### [EXTRAIT DU DOCUMENT]
|---|

Névine Lameï, Mercredi, 29 juin 2022

Dans Waiting, à la galerie Al-Massar, l’art vif et piquant du peintre Kareem El-Qurity s’inscrit dans une veine sociale contemporaine. Ses oeuvres reflètent un regard bienveillant sur le monde de l’humain.

Des visages en attente
Waiting III.

L’humain est l’élément principal dans la composition des 16 peintures, grands format, de l’artiste peintre de renommée mondiale Kareem El-Qurity, 40 ans, qui fait partie d’une génération d’artistes qui aime osciller entre références au passé et dynamisme contemporain. Et qui dit profonde dimension humaine, comme référence visuelle, dit art du portrait. Chez El-Qurity, l’art du portrait est différemment abordé, dans sa nouvelle exposition solo, Waiting (attente), à la galerie Al- Massar, à Zamalek. Contrairement à la forme classique commune, l’art d’El-Qurity est basé sur l’éclairage, l’émotion et l’expression des visages. Une manière de disséquer les émotions avec leurs dimensions artistiques, mais aussi philosophiques, sociales, politiques et religieuses. L’impact de tous ces enjeux et de tous ces déchirements vécus au quotidien influe sur les peintures d’El-Qurity qui aime voyager et pénétrer dans les profondeurs de l’âme humaine.


Waiting I.

Contrairement à sa première exposition solo, Golden Calf, tenue en 2012 à la galerie Al-Massar, avec des protagonistes hommes, forts, rigoureux et puissants, peints à l’huile avec du mixed media, l’humain chez El-Qurity change d’aspect dans sa troisième exposition solo Waiting. Il s’agit cette fois-ci d’hommes et de femmes sobres, en position d’attente. Ces derniers sont peints en petites et grandes dimensions, avec de l’acrylique sur toile et bois, des supports solides qui aident El-Qurity à libérer sa charge émotionnelle. Ils sont largement teintés de la couleur bleu lapis-lazuli, du bleu intense et monochromatique tacheté d’or. Des taches sous forme de bulle d’air, véhiculant à la fois une sensation de respiration et d’étouffement. Et ce, dans une sorte de réalisme magique, aux multiples récits artistiques. Et ce, dans un jeu de contraste, où le philosophique se mêle au réel, le flou au visible. Les humains qui bougent au quotidien dans la rue, laissant ainsi leurs traces sur les lieux, sont de véritables provocateurs dans les oeuvres d’El-Qurity, passionné du rapport société/art. Tout est basé chez lui sur l’anatomie expressive des traits de visages précis et clairs, le plus souvent en état triste, mélancolique, méditatif, perdu, silencieux, hurlant, étonné … comme un miroir qui reflète la psychologie de l’être humain, vivant dans un état d’incompréhension, de querelles et de confusion. Proche du style de l’artiste français Michel Henricot, avec son absurde et le paradoxe de la beauté, El-Qurity, cet observateur du quotidien vécu, est inlassablement préoccupé à explorer, voire à capter les nuances des expressions faciales très familières des protagonistes de son art. Des expressions à la fois ressenties et imaginées. En tant qu’individu, El-Qurity ne peut pas rester indifférent aux problèmes de sa société et de son devenir.

|---|

### [DONNÉES]
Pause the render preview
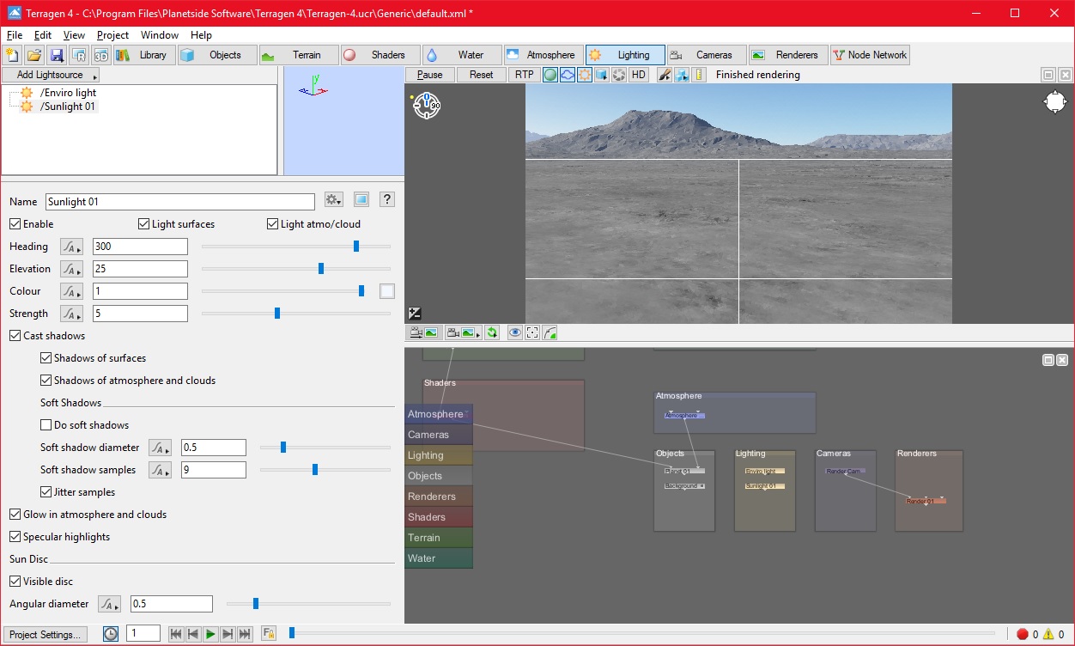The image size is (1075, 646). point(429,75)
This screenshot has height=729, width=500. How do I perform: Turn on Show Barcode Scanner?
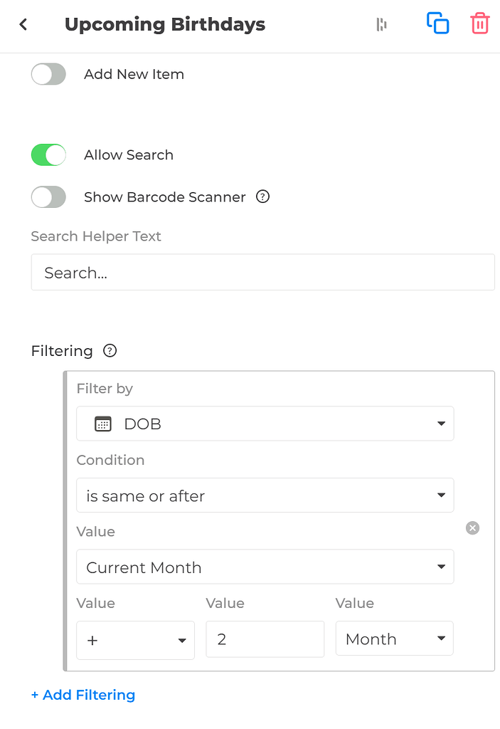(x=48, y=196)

|---|

### [SÉRIE D'EXERCICES]
(a) D'après l'article sur l'exposition Waiting, en quelle année s'est tenue Golden Calf, la première exposition solo de Kareem El-Qurity ?
(b) Recopiez à l'identique le passage de l'article sur l'exposition Waiting qui commence par les mots « Névine Lameï, Mercredi, 29 » et s'achève sur « monde de l’humain. ».
Les lignes n'interviennent pas dans ce travail.

### [CORRIGÉ PAR EXERCICE]
(a) En 2012.

(b)
Névine Lameï, Mercredi, 29 juin 2022

Dans Waiting, à la galerie Al-Massar, l’art vif et piquant du peintre Kareem El-Qurity s’inscrit dans une veine sociale contemporaine. Ses oeuvres reflètent un regard bienveillant sur le monde de l’humain.